A selection from the above linked article:


Clarity and conciseness

Sites based on the so-called "old-school" design methods use a lot of intricate tables and transparent images whose code is mixed with the actual content, and thus are transmitted with each page. On a standards-compliant Web site, the presentation can be sent once, using one or more style sheets that are cached by the browser. Separated from the presentation, the mark-up of the content is more concise. The volume of data transmitted over the network is therefore smaller, which has two immediate advantages: pages render faster on browsers; and the bandwidth requirement (a very costly item) is lowered. Conciseness also has a positive impact on the quality of the code; it becomes easier to maintain.

The actual savings will be different in each case; it depends, among other reasons, on the following:

- the level of optimization of the initial code.
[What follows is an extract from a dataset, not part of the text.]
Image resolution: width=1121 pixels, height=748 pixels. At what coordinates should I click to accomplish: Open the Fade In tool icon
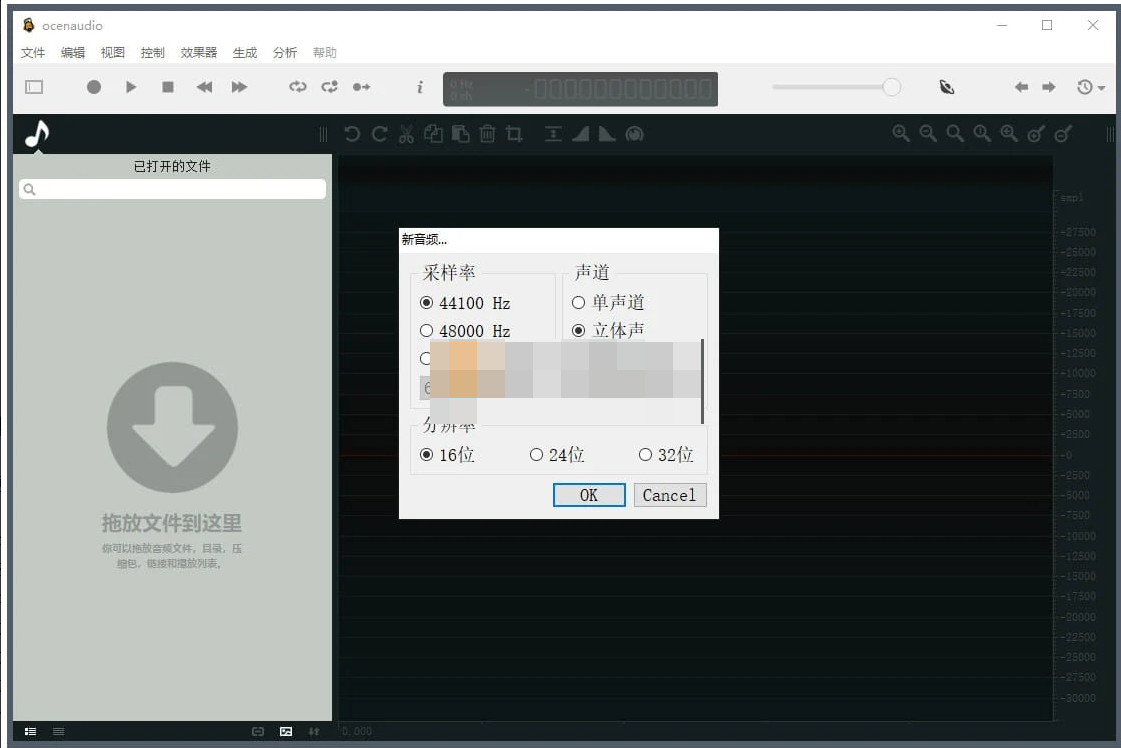click(580, 133)
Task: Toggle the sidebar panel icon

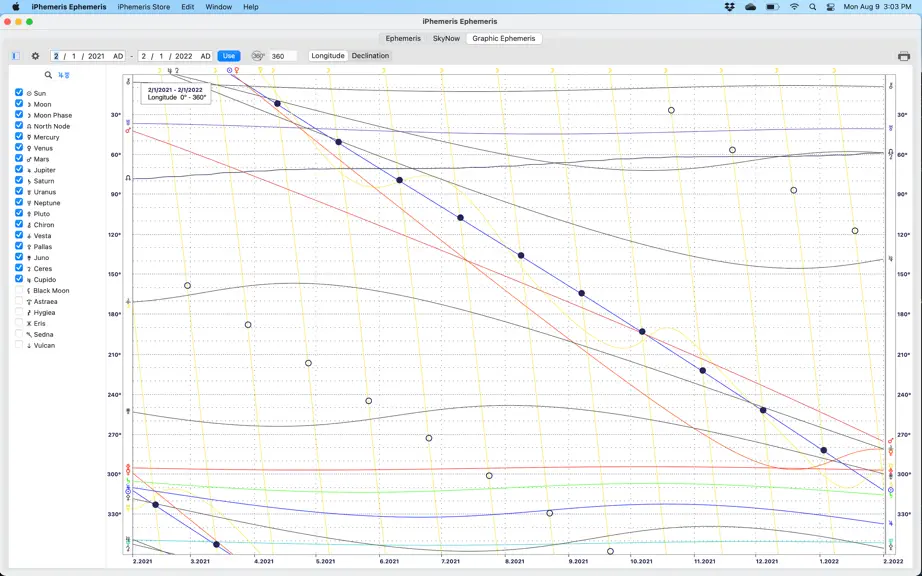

The less the initial site was optimized (in terms of file size vs. percentage of useful content), the more significant the savings will be.

- the type of traffic received. A site that receives 80% of the total traffic on its home page (the most common scenario on Internet sites and portals), the savings will be less than a site with more distributed traffic. This is because the presentation information (CSS) is only loaded once along with the first page. A company applying the same presentation to all its intranet sites would see a significant reduction in bandwidth and, consequently, in its network infrastructure costs. This will be of particular interest to the IT director, who is always under pressure to reduce costs!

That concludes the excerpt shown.